--- Start Article ---
Last year, Bottas started and finished third while Lewis Hamilton ran away with the win, finishing 13 seconds over Nico Rosberg and 17 over Bottas in the inaugural race at the Sochi Autodrom.

Meanwhile, Massa started 18th after a fuel flow issue knocked him out of the first round of qualifying and managed an 11th-place finish.

Bottas and Massa enter the Sochi race fifth and sixth in the driver standings.

“We had a good result last year in Russia so we’re expecting another strong weekend and a good collection of points,” said Bottas in a release. “We all know the track now and it has a really good flow, with the long straights a good fit for our car.”

Bottas has finished in the top five in each of the last three races, two of which were won by Hamilton.

“Pace-wise we were close to Mercedes in Japan and I think we can be close again in Sochi, just like we were in 2014,” Bottas said, who also noted after Japan the team is set to turn its focus to its 2016 car.
--- End Article ---
◆ Given instruction A ◆
Answer each question from the Sochi article:
(i) How many seconds behind Lewis Hamilton did Bottas finish in last year's race at the Sochi Autodrom?
(ii) Where did Massa start that race, and what caused it?
(iii) Where do Bottas and Massa stand in the driver standings going into the Sochi race?
◆ Given instruction B ◆
Extend the Sochi article with a few more paragraphs after its final sentence.
--- Start Entries supplied ---
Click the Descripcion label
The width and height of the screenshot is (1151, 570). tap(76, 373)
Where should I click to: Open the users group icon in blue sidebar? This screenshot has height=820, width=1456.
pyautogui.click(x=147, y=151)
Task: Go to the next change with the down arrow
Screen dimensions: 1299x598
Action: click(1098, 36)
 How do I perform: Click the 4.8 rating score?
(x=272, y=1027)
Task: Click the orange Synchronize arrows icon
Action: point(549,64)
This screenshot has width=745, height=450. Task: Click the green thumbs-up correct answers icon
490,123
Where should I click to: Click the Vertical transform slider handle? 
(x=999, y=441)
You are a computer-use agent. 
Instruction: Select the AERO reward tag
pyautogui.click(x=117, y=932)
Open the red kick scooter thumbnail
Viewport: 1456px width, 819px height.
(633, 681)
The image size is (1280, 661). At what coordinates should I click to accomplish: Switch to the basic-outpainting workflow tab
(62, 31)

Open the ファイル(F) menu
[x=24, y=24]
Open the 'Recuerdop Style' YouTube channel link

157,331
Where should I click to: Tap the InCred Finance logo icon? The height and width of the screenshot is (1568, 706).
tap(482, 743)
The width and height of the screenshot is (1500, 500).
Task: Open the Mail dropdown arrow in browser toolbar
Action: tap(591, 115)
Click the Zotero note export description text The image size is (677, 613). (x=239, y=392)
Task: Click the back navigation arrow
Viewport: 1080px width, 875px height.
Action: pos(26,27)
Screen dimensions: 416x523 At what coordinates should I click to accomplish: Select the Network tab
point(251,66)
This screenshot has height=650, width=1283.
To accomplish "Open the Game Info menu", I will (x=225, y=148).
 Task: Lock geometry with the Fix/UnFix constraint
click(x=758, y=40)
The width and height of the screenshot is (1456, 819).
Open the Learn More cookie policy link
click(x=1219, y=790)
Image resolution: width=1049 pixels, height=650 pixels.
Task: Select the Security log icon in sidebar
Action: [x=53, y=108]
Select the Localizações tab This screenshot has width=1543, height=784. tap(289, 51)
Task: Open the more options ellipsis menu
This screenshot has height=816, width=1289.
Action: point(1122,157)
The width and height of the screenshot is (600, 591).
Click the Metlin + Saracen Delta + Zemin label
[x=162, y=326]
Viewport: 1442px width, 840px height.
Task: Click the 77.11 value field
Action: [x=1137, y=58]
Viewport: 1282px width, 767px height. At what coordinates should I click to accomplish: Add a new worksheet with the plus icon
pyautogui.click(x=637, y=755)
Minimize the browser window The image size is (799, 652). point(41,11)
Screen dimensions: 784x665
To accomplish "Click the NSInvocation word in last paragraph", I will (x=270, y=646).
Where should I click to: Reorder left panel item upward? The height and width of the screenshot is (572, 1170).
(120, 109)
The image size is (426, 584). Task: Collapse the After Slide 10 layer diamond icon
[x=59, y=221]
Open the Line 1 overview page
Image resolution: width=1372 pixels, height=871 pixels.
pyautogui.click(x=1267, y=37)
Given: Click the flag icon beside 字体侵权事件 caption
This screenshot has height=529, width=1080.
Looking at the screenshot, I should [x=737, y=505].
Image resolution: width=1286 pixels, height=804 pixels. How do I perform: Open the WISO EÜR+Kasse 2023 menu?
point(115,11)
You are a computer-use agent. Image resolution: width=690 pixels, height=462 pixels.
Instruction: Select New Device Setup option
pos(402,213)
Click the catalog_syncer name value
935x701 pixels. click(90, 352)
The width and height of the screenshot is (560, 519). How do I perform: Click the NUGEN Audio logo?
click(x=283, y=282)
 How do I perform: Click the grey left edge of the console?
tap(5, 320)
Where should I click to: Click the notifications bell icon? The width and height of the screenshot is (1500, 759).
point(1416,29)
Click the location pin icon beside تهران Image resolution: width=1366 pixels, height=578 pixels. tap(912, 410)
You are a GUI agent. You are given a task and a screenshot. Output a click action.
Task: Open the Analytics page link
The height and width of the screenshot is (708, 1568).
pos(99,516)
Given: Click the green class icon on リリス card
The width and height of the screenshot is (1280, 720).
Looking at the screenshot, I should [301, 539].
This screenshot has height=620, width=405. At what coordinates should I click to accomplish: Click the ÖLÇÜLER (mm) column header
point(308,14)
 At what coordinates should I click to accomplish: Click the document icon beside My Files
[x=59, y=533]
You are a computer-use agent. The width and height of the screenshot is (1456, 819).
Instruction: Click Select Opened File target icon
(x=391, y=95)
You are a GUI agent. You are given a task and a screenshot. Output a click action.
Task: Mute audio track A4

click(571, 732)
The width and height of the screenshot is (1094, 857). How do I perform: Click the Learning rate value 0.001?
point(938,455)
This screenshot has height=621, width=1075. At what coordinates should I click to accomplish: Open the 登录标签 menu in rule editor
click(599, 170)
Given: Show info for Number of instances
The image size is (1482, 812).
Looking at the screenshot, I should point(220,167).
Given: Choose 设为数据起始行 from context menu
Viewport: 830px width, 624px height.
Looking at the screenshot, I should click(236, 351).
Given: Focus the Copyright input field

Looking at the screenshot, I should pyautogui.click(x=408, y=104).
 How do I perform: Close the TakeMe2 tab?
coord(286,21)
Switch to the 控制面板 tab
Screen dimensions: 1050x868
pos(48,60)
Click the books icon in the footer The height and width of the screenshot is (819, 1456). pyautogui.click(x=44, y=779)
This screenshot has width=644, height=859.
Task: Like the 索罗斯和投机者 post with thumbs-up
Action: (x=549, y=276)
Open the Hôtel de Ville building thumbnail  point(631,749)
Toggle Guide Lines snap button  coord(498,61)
--- End Entries supplied ---
◆ Written response A ◆
(i) 17 seconds.
(ii) He started 18th because a fuel flow issue knocked him out of the first round of qualifying.
(iii) Bottas is fifth and Massa is sixth.

◆ Written response B ◆
Massa, who has two podium finishes this year, will try to bounce back from a DNF at Marina Bay and a 17th-place finish in Japan.

“I hope to make amends for qualifying last year and I’m confident we can have a competitive race,” Massa said in a team release.

“Russia is a very nice track with a few long straights which makes it interesting for overtaking,” Massa said of the 18-turn track. “The circuit has almost everything, starting with a straight and then moving into high-speed corners and then very slow corners in the middle sector. This makes setting up the car really important and the importance of downforce evident.”

The Russian Grand Prix can been seen on NBCSN on Sunday at 7 am ET.